WINDSOR TERRACE — The death of retired Auxiliary Bishop Guy Sansaricq leaves both a legacy and unfinished work at an organization he helped create and directed for more than three decades — the National Center of the Haitian Apostolate (NCHA).
The Brooklyn-based center’s vice director, Msgr. Pierre-André Pierre, praised Bishop Sansaricq, who died Aug. 21, for leadership that fostered unity and spiritual growth among Haitian Catholics throughout the U.S.
“Bishop Sansaricq was so visionary,” the monsignor added. “It’s a lot of emotion for all of us now. But looking to the future, this ministry will continue.
“And this great legacy will be taken up to the next level, trying to unite Haitians in the community of Christ, and integrate them into the adventure of Christianity in the United States.”
Haitian-born priests in the U.S. created the NCHA during the 1970s. The founders included an assistant priest at Sacred Heart of Jesus Parish in Cambria Heights, Queens — Guy Sansaricq.
Before coming to the U.S., he had served Haitian refugees in the Bahamas for seven years, according to Msgr. Pierre.
Bishop Sansaricq became part of the Haitian diaspora when dictator President Jean Claude Duvalier refused to let him return home. Subsequently, Bishop Sansaricq went to Rome, where he studied for four years at the Pontifical Gregorian University.

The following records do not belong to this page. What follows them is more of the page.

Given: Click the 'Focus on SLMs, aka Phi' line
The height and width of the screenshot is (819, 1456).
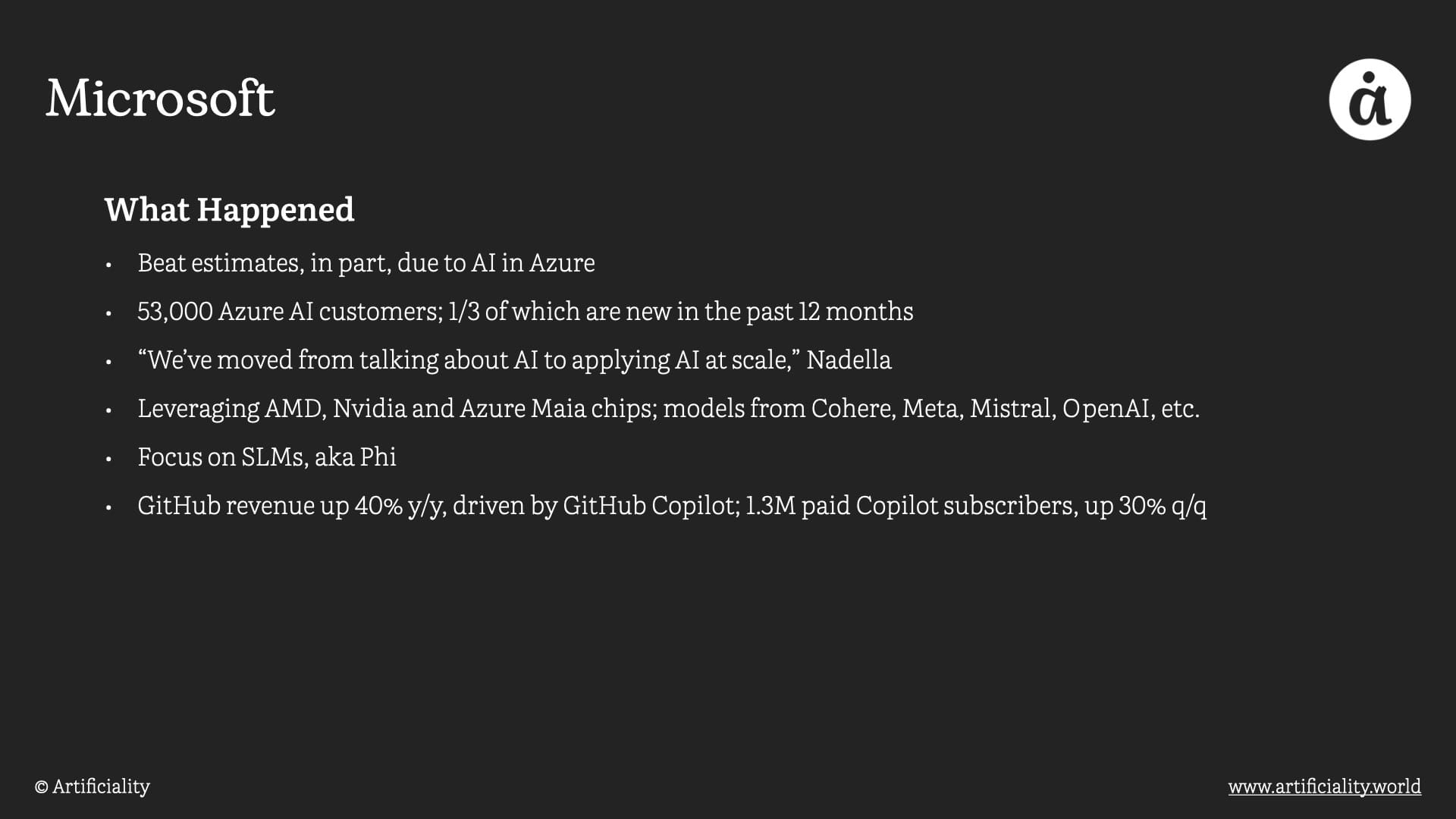Looking at the screenshot, I should click(266, 457).
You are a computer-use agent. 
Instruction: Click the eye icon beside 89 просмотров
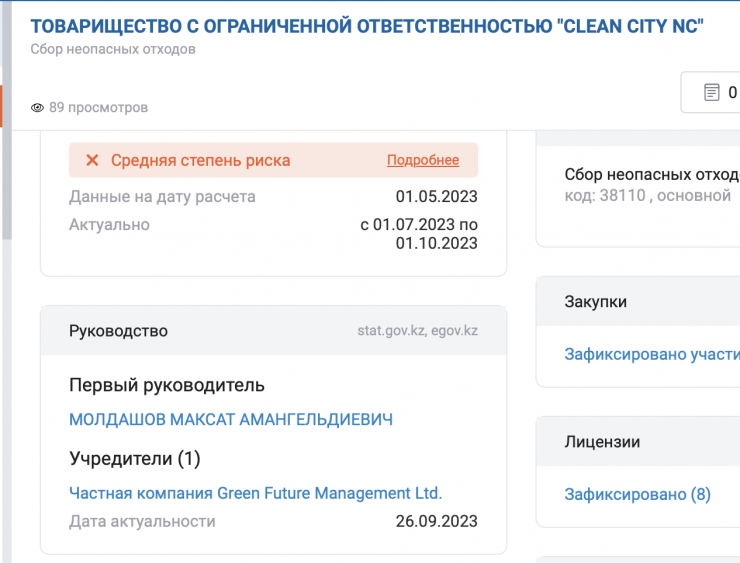tap(38, 108)
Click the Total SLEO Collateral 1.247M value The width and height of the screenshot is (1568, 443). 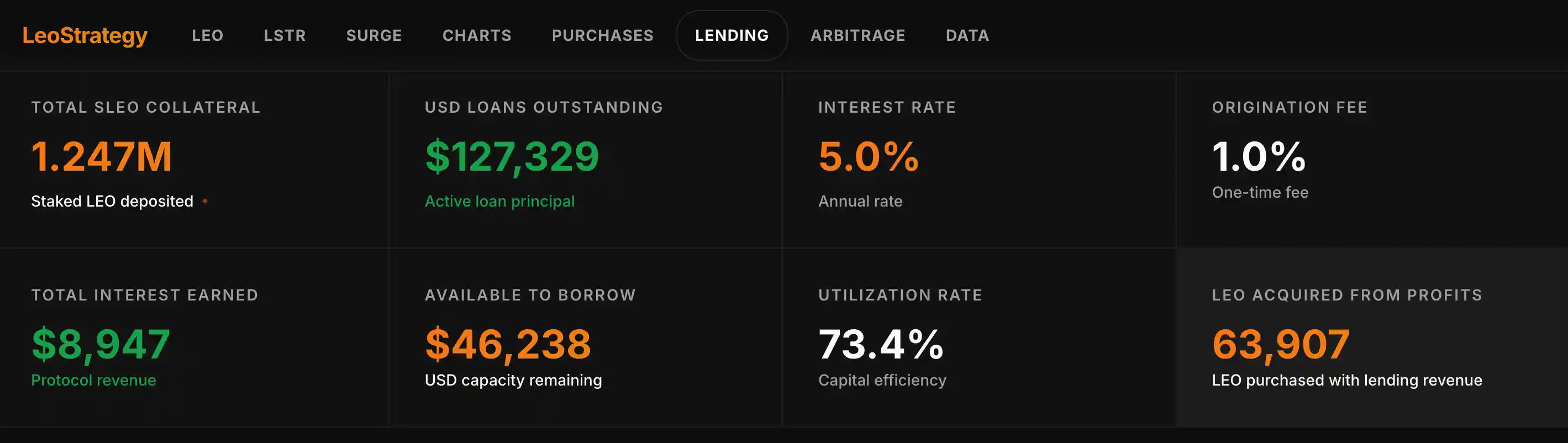(x=102, y=156)
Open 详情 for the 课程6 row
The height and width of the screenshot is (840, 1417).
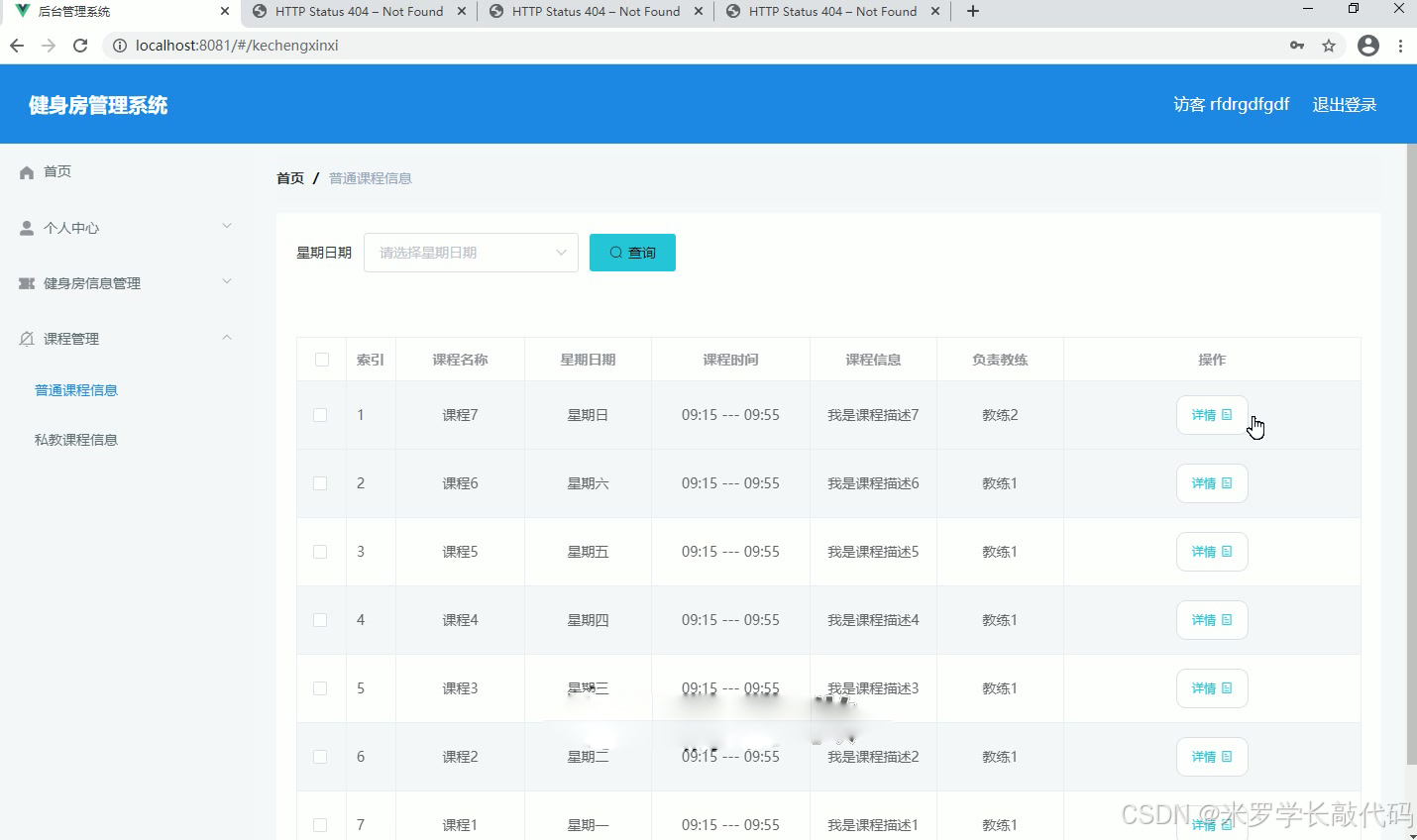pos(1211,483)
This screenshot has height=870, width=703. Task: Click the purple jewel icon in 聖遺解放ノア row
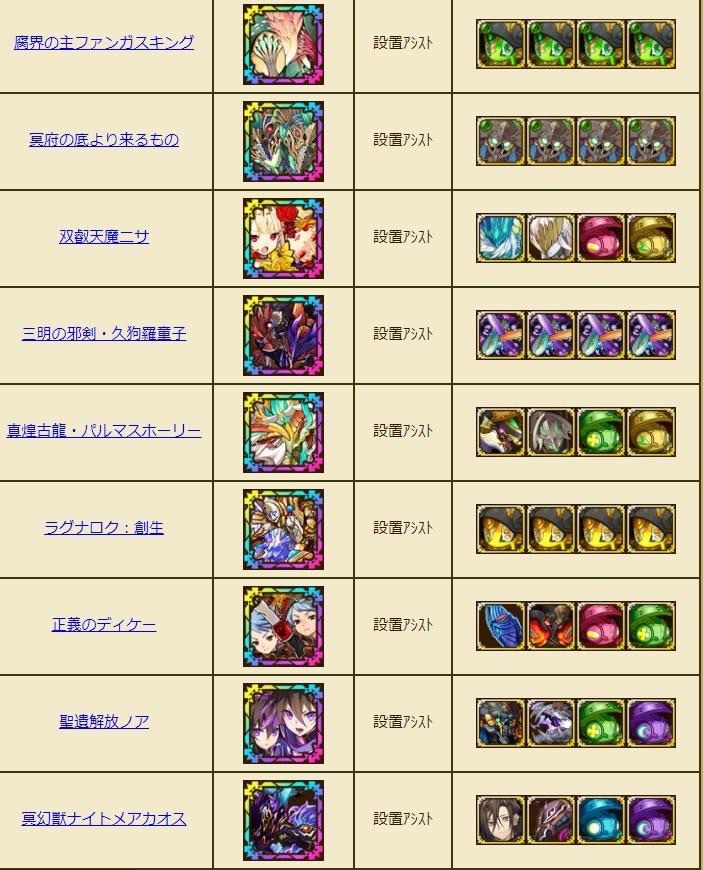pos(651,723)
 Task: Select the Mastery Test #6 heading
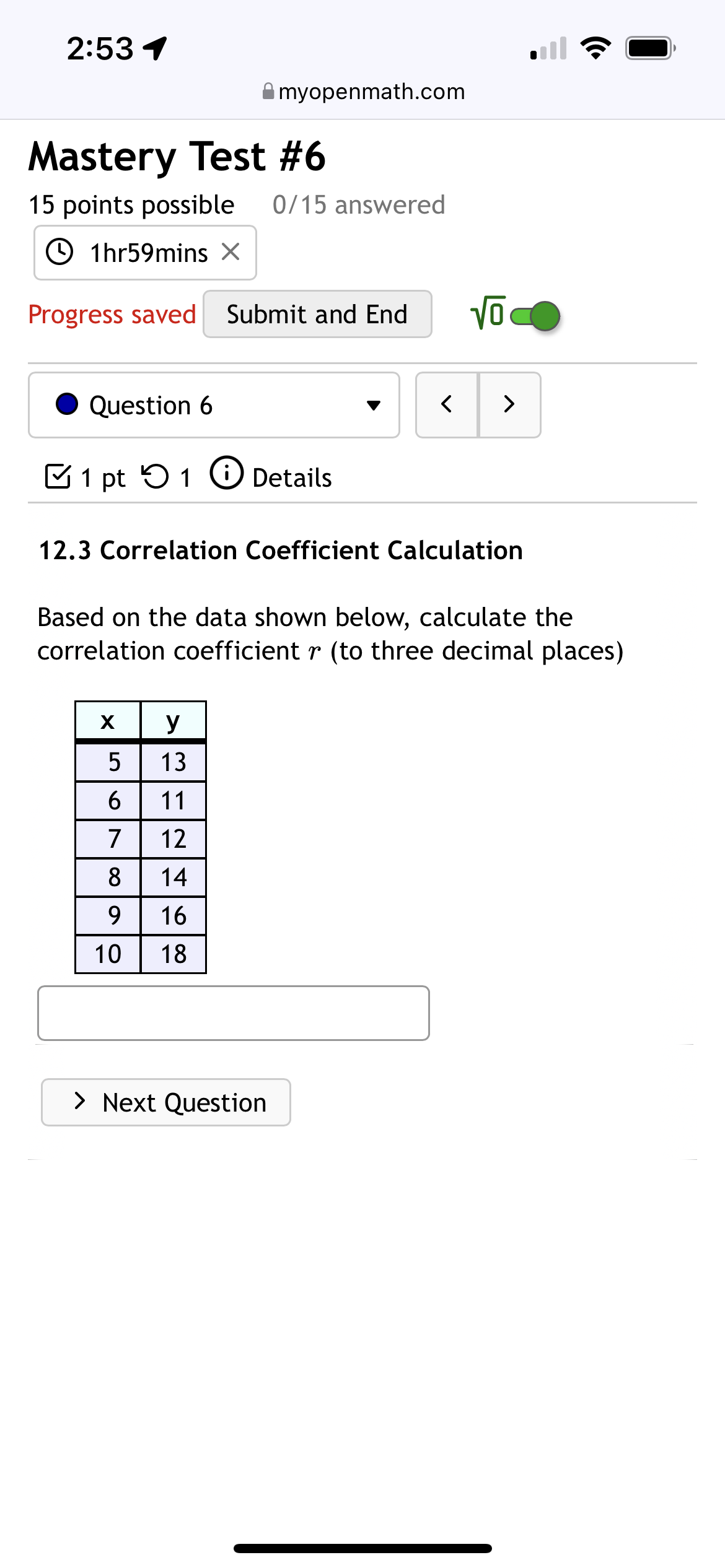[177, 156]
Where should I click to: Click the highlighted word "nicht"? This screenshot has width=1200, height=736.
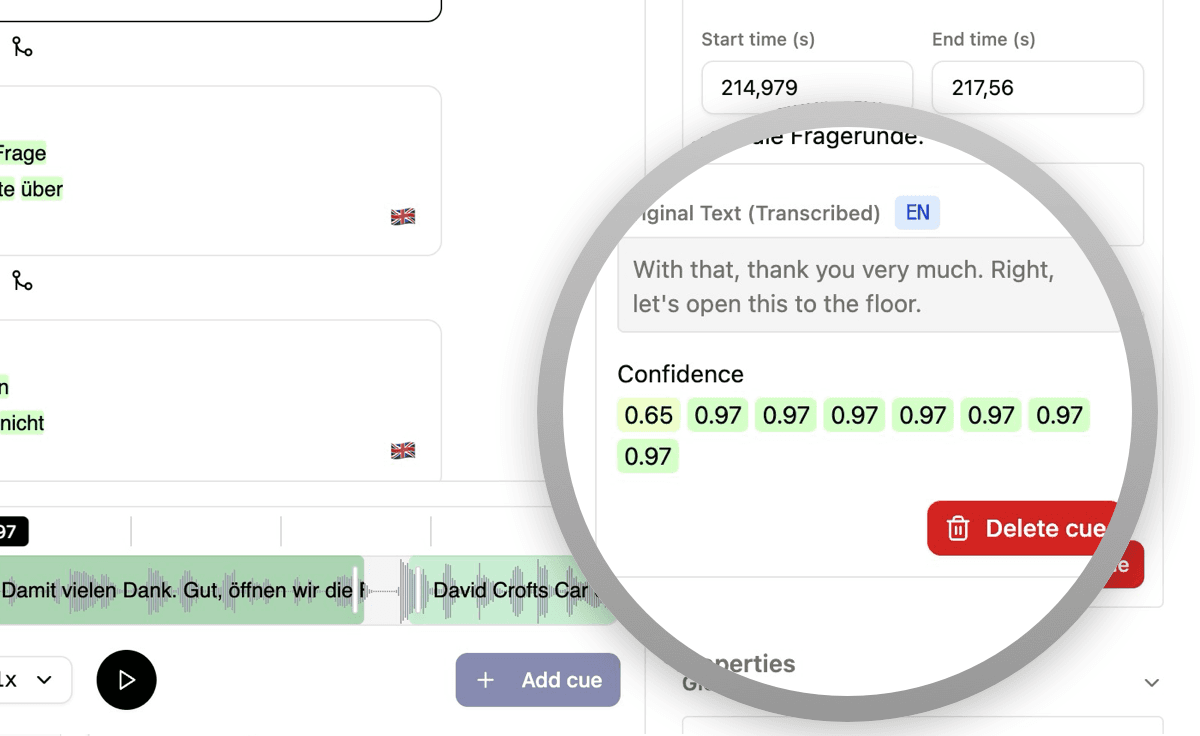[22, 423]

His next stop was the U.S., including the Diocese of Brooklyn, where he saw fellow Haitians struggling, both economically and spiritually. This prompted him to help establish Haitian Americans United for Progress, Inc. (HAUP), based in Queens.
He then turned his attention to a collaboration creating the NCHA, Msgr. Pierre said.
Under the bishop’s leadership, the Haitian apostolate center was registered in New York State as a nonprofit corporation.
In 1988, the NCHA became affiliated with the Office of the Pastoral Care of Migrants and Refugees of the U.S. Conference of Catholic Bishops. The USCCB also voted to appoint Bishop Sansaricq to be that office’s first director, a job he held until his death.
As the internet evolved, so did the apostolate, using digital platforms like YouTube and social media to reach Catholics in Haitian Creole, French, and English, Msgr. Pierre said.
The apostolate center reports that there are an estimated 1.5 million Haitians in the U.S., and most are recent immigrants. More than two-thirds of them are Catholic, “a fact that points Haitians as the largest group of black Catholic immigrants,” according to the center.
An estimated 150,000 of them belong to parishes in the Diocese of Brooklyn, said Father Hilaire Belizaire, coordinator of ministry to Haitian immigrants and pastor of Sacred Heart of Jesus Parish, Cambria Heights.
Msgr. Pierre is president emeritus of the University Notre-Dame of Haiti. Bishop Sansaricq invited him to Brooklyn a few years ago to help manage the NCHA. The monsignor declined to discuss how the next director will be selected.
“It is not mine to say what is to be done. I don’t want to express any opinion,” he said. “Let me say only this. We will serve. We are servants.”
As of Aug. 31, the USCCB had not yet made an official announcement about NCHA’s new director. However, Sister Joanna Okereke, program coordinator for the USCCB’s committee on Cultural Diversity in the Church, which oversees the apostolate, told The Tablet that Msgr. Pierre would be its next leader.
She said that was the intention of Bishop Sansaricq, “and, we will honor that intention.”
Meanwhile, there is much for NCHA to do, Msgr. Pierre said.
He noted that he and Bishop Sansaricq had planned to announce on Aug. 22 a new initiative with the working title, “Project Memory: Contributions of Haitians to the United States.”
Its goal is to showcase the accomplishments of Haitians in the U.S. in various sectors, including doctors, nurses, lawyers, business people, and clergy. The initiative’s format is not yet decided, but it could be a book, a website, or a TV documentary, Msgr. Pierre said.
Bishop Sansaricq “wanted to show how, within one generation, [the U.S.-based population] had grown up,” the monsignor said. “This is the story of the last 50 to 60 years of the Haitians in the country. It has not been a waste of time.”
Instead, he noted, new generations of Haitians have extended their record of successful careers and the achievement of equality.
“The American dream, you know, it is part of us, too,” the monsignor said.